For seven years Linda Douglas has been treating her depression with the antidepressant Wellbutrin, first with a twice-a-day version and then later with a more convenient once-a-day pill called Wellbutrin XL. The drug, she says, "renewed my joy for living."
All that changed earlier this year when she switched to a generic version of Wellbutrin XL 300 milligrams to save money. Instead of paying $250 for a three-month supply of the brand drug, she was paying just $53. The cost savings were welcome, but Douglas, 48, a telecommunications project manager in Columbia, Md., says the depression returned during the six months she took the generic antidepressant.
"I was questioning, did I take my medication today? Something's not right," she remembers. Occasionally she'd experience symptoms of a panic attack, or worse. "The suicidal thoughts came back," she says. At that point, Douglas started to suspect there was something wrong with her medication, and in August asked her doctor to switch her back to the brand-name version. She says she felt better within days.
New test findings by ConsumerLab.com that were released to MSNBC.com showed that one of a few generic versions of Wellbutrin XL 300 mg, sold as Budeprion XL 300 mg, didn't perform the same as the brand-name pill in the lab. The results offer a possible explanation for the experience of Douglas and reportedly hundreds of other people who wrote to a syndicated newspaper column called The People's Pharmacy with related complaints, says Dr.
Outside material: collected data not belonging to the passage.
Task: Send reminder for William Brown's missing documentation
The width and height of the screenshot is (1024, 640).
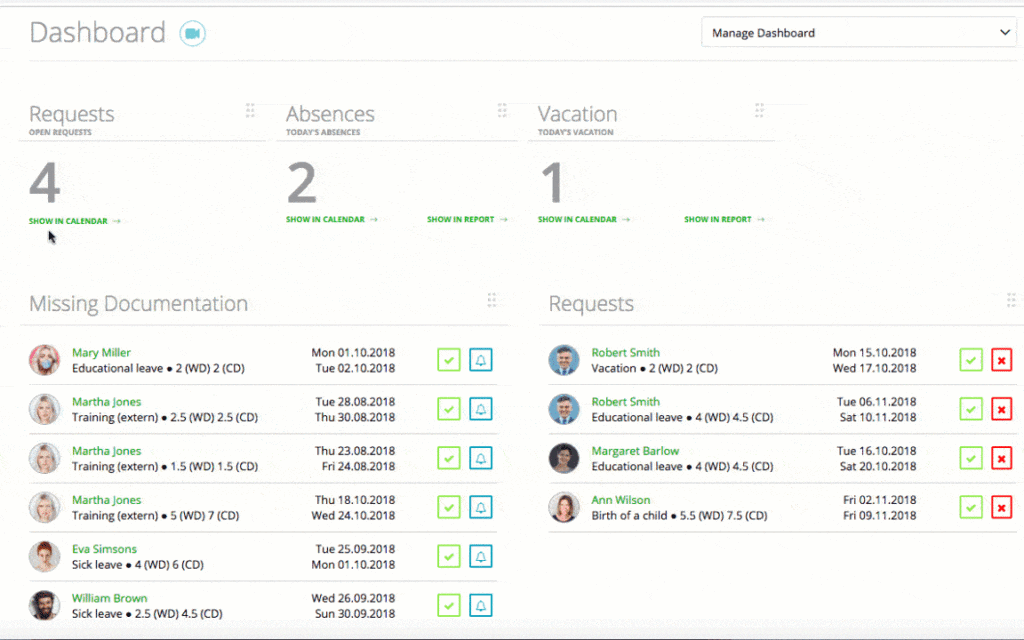Action: 481,605
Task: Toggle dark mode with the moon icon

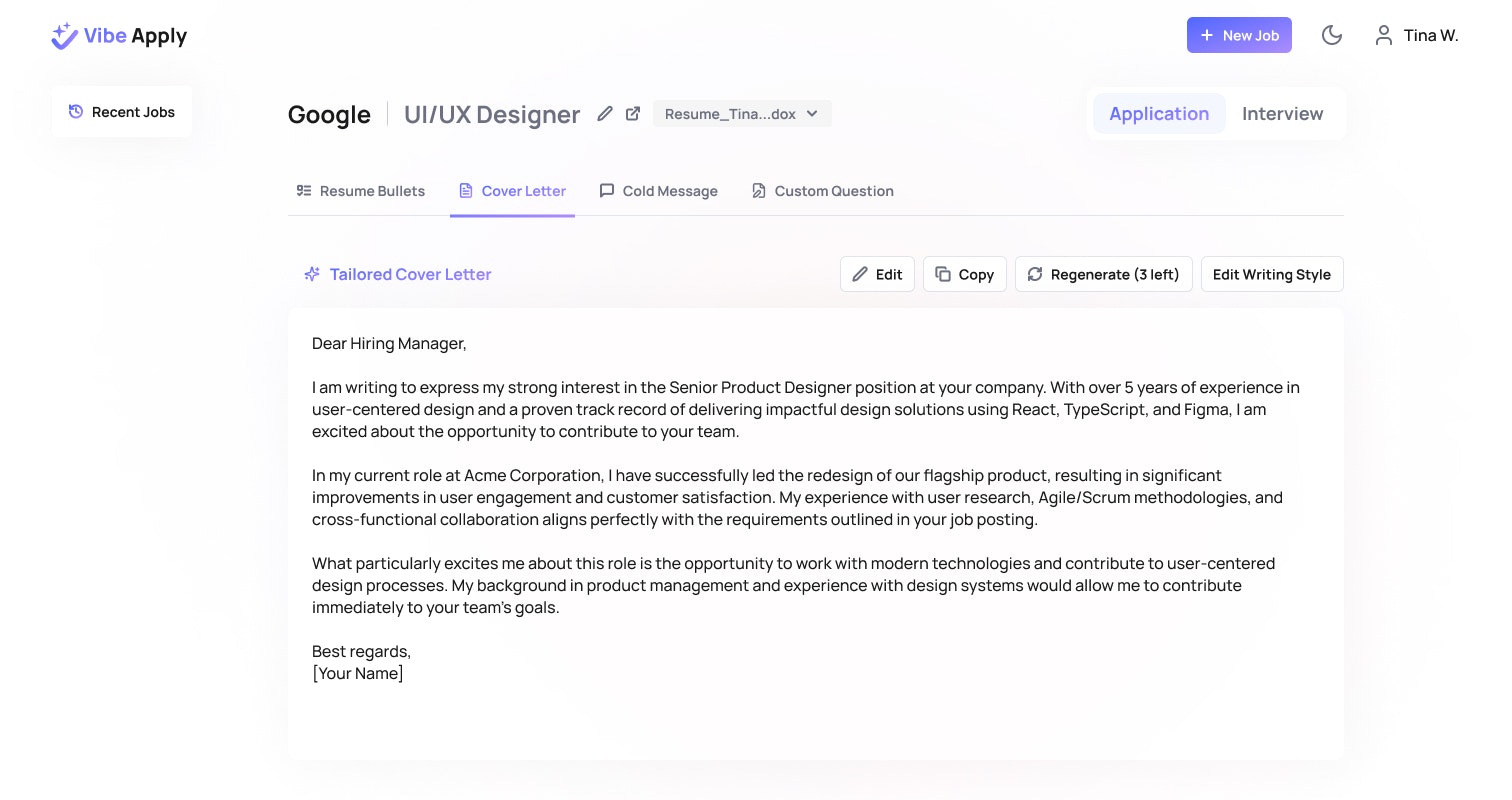Action: (1332, 35)
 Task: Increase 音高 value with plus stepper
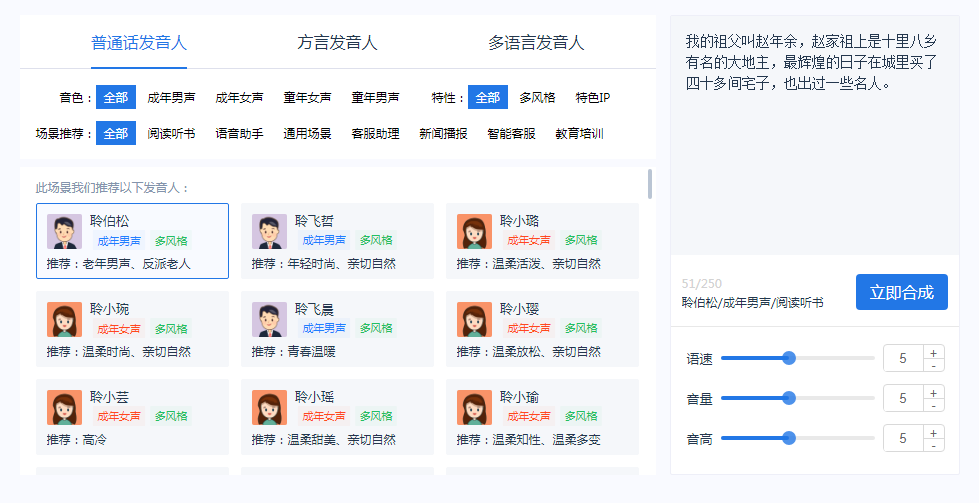coord(934,432)
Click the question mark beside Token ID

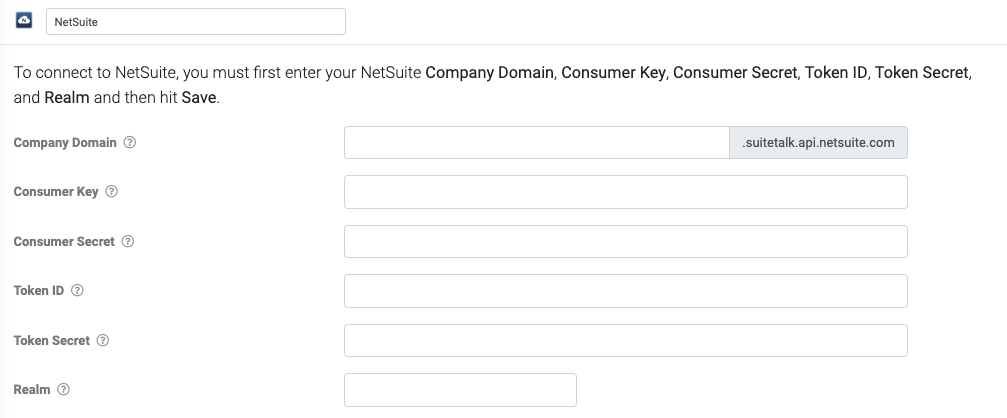tap(77, 291)
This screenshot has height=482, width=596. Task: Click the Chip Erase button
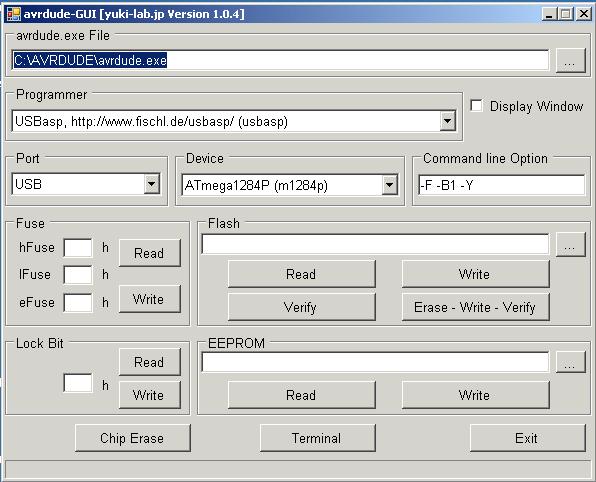click(x=133, y=438)
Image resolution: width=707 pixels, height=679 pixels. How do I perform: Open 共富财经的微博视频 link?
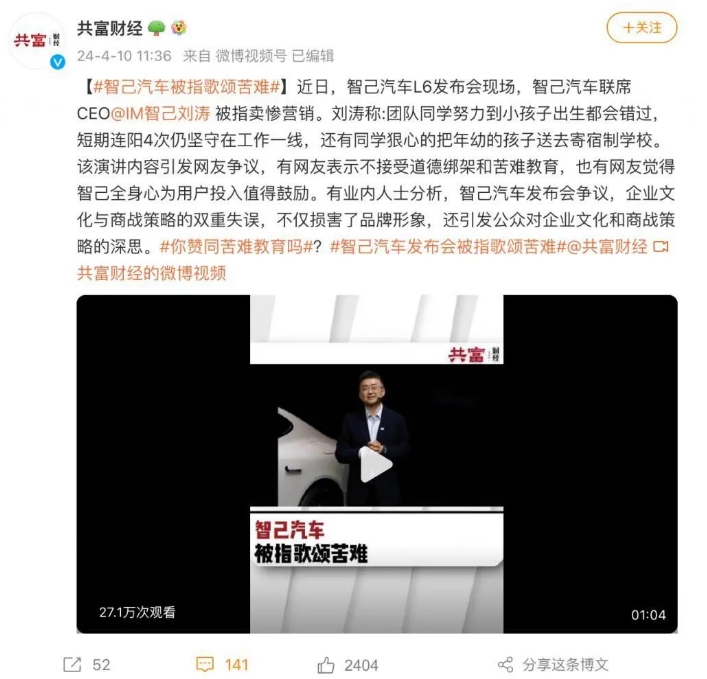click(152, 273)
Tod Cooperman, president of ConsumerLab.com, a Westchester, N.Y.-based provider of independent evaluations of health and nutrition products.
Though experts agree the majority of generic drugs perform the same as their pricier brands, some say the results raise questions about whether that is always the case.
"When we saw the results we were shocked," says Cooperman.
Marc Goshko, executive director of legal affairs at Teva Pharmaceutical Industries, which sells Budeprion XL 300 mg, says the drug met all requirements of the Food and Drug Administration, including showing that the drug performed similarly to the brand in the lab and also was released into the bloodstream of healthy volunteers at the same rate. He did not cite specifics of that research.
In an e-mail response, FDA spokesperson Sandy Walsh said, "We are investigating the complaints regarding generic Wellbutrin, but cannot offer specifics at this time."
The FDA does not require generic drugmakers seeking approval to do clinical trials of their drugs on hundreds or thousands of people as is required for brand drugs. Instead, the agency requires lab data and "bioequivalence" testing in about 24 to 36 healthy volunteers showing that the drug appears in the bloodstream in a similar manner to the brand, says Walsh.
Dr. Sidney Weissman, a member of the board of trustees of the American Psychiatric Association and a professor of psychiatry at Northwestern University in Chicago, says that while he hasn't heard complaints about generic Wellbutrin XL himself, the findings are cause for additional investigation. "Is the FDA method for approving these different methodologies adequate?" he says.
"I, for one, am concerned," Weissman adds. "This raises questions for me on the reliability of FDA testing for these types of drugs."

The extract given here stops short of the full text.